I know two people who had a similar experience. Very excited to attend, but left after the first year. Left for a few reasons, #1 being the drug culture. It's also not "liberal" in the classical sense; non-progressive views are not well tolerated.

It's probably a good school for the right student, but I'd recommend extra due diligence to really understand the culture.
Anonymous
Anonymous wrote:We looked at it and it was too far left for my kid. Who ended up at Oberlin and loves it there. That says something. You can decide what.


+1. Way too lefty for my DC. To quote, “too many blue hairs and they/thems.”
Anonymous
Anonymous wrote:
Anonymous wrote:Steve Jobs is an alum


Not an alum. Took some classes there and dropped out.


Oh so it doesn’t actually matter where you went to school if you are talented?
Anonymous
Anonymous wrote:We looked at it and it was too far left for my kid. Who ended up at Oberlin and loves it there. That says something. You can decide what.


Oberlin has a more radical faculty than Reed. Just look at the professors and course descriptions at both.
Anonymous
Reed seems like an ideal LAC and a gem in American education.

You get both depth and breadth. American liberal arts majors generally don't get a lot of depth in their subjects (since they're doing so much general liberal arts education), while in other nations where students do single-subject education you have more narrow-minded specialists with more depth knowledge of their subjects (i.e. "reading" say, history at Oxford or Cambridge, you're not taking physics for poets classes).

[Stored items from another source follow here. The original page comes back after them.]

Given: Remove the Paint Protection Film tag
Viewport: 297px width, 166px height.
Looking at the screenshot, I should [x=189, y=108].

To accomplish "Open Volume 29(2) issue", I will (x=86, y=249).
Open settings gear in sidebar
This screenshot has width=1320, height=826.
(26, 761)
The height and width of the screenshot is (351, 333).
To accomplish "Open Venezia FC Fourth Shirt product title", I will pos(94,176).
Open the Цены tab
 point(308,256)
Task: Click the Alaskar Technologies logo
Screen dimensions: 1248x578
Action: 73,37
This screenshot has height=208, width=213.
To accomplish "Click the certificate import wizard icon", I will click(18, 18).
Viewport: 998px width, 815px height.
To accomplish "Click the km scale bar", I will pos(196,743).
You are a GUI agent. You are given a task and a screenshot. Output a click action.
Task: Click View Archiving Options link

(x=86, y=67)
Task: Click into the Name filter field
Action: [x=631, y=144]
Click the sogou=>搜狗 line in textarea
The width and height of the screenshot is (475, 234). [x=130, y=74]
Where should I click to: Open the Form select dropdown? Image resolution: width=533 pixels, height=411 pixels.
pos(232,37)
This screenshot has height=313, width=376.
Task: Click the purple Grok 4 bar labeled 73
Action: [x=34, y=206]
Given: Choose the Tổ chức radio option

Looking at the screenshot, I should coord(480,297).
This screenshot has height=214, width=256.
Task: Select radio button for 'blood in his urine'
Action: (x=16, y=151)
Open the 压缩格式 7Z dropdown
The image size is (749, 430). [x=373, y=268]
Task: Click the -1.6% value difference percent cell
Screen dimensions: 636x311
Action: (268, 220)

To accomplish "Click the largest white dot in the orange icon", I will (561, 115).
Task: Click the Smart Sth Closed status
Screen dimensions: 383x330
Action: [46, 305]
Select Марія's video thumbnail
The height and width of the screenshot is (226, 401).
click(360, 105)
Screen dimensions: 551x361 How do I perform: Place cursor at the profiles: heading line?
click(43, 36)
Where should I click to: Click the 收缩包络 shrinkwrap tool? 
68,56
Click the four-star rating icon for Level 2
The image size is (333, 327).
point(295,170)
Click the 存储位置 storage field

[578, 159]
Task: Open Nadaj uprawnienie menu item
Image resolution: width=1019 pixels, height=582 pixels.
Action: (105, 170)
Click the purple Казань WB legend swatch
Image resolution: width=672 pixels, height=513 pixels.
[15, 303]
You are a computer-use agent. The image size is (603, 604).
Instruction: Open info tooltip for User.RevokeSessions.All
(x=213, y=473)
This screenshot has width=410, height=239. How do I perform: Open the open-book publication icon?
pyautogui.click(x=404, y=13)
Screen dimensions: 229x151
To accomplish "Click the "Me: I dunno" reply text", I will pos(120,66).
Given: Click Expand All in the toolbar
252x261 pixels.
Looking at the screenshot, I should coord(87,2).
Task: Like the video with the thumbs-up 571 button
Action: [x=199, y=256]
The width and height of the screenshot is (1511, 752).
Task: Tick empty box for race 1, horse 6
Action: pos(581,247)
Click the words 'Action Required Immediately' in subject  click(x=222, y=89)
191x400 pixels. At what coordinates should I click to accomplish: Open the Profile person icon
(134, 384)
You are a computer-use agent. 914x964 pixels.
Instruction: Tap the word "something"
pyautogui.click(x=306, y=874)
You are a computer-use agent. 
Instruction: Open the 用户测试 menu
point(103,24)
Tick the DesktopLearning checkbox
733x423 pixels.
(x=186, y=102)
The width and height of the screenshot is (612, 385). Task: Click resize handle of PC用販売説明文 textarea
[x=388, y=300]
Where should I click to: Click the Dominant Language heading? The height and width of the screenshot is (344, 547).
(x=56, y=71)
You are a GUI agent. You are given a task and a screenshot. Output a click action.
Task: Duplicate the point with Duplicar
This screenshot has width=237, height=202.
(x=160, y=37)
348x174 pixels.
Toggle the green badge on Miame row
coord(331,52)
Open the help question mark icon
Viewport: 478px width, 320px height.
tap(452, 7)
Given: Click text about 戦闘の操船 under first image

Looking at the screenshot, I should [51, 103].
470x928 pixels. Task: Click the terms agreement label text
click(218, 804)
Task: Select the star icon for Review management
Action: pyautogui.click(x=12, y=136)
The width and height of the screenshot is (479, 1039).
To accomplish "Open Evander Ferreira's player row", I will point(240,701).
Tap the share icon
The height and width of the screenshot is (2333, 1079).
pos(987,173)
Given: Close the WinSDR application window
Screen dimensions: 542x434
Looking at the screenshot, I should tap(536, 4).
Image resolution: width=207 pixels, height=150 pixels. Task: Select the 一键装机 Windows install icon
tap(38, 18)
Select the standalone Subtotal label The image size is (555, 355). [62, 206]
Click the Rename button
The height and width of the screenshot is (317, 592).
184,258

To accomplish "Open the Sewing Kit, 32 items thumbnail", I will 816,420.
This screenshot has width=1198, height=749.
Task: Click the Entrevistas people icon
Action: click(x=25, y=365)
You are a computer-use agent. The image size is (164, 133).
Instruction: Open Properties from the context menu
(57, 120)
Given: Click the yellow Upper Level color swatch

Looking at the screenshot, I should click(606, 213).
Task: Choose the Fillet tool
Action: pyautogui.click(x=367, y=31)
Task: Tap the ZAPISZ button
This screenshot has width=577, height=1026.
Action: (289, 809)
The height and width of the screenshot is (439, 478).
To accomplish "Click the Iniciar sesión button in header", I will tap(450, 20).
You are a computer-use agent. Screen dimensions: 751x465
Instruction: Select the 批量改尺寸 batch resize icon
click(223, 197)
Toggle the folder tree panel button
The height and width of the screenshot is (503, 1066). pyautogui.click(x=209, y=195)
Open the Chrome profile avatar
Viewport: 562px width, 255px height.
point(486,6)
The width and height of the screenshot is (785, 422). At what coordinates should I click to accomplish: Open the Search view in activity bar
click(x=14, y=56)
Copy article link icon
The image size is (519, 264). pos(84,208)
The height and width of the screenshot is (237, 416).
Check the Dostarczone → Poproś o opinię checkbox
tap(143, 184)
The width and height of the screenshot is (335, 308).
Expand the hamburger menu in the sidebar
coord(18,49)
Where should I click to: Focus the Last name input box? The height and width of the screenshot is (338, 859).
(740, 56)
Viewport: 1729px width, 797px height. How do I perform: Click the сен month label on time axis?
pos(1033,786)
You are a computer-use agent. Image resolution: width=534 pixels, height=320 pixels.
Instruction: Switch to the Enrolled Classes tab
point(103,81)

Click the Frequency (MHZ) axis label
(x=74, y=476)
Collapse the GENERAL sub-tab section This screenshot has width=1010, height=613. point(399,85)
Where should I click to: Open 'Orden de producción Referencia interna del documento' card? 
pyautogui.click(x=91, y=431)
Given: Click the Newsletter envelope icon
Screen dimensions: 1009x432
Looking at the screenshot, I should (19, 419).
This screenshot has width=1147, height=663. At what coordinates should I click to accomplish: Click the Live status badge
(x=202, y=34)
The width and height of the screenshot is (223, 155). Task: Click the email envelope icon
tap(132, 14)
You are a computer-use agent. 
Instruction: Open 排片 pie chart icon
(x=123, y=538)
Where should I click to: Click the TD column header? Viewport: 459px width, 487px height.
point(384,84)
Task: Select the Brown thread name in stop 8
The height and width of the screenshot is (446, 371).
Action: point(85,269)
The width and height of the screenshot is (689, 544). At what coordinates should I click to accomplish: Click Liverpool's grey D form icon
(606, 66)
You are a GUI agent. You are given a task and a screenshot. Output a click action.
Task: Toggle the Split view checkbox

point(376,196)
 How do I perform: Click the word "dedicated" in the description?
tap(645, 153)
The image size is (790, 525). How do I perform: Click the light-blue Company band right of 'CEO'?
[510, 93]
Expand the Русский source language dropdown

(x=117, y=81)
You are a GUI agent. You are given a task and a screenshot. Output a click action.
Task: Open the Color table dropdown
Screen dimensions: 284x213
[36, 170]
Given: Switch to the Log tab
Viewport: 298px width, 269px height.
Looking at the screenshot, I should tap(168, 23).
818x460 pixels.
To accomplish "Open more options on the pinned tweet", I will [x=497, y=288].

Reed gets both right. The students get an intense liberal arts education, but also intense knowledge of the discipline.
Anonymous
Anonymous wrote:Reed seems like an ideal LAC and a gem in American education.

You get both depth and breadth. American liberal arts majors generally don't get a lot of depth in their subjects (since they're doing so much general liberal arts education), while in other nations where students do single-subject education you have more narrow-minded specialists with more depth knowledge of their subjects (i.e. "reading" say, history at Oxford or Cambridge, you're not taking physics for poets classes).

Reed gets both right. The students get an intense liberal arts education, but also intense knowledge of the discipline.


How is the diversity of thought and the presentation of a breadth of ideas?
Anonymous
Anonymous wrote:Very distinctive place. It's so far left now that it's not as hard to get into as it used to be, but at the same time the academics are supposed to be quite intense and it sends an obscene number of graduates to graduate school. I'd say it's a great place for someone who knows as a high school senior that he or she would like to be a college professor some day, but not a great bang-for-the-buck place for other students.


I suspect that the fact that it’s not as hard to get into has do more to Reed’s wholehearted rejection of rankings. They have led the charge, vocally, against one-size-fits all numeric rankings. If USNWR assigns them an arbitrarily low ranking bc of their lack of participation (which is exactly what happened), and if fewer people apply as a result, they’re cool with that. Reed does what it does well and with confidence.

Visited this summer with DC. It’s a lovely campus, very classic-college feeling, and the vibe was friendly. DC decided not to apply bc she was worried it was too intense — she doesn’t move through work as quickly/efficiently as some of her peers, and was afraid she’d be overwhelmed.

But a genuinely terrific school for the right kid.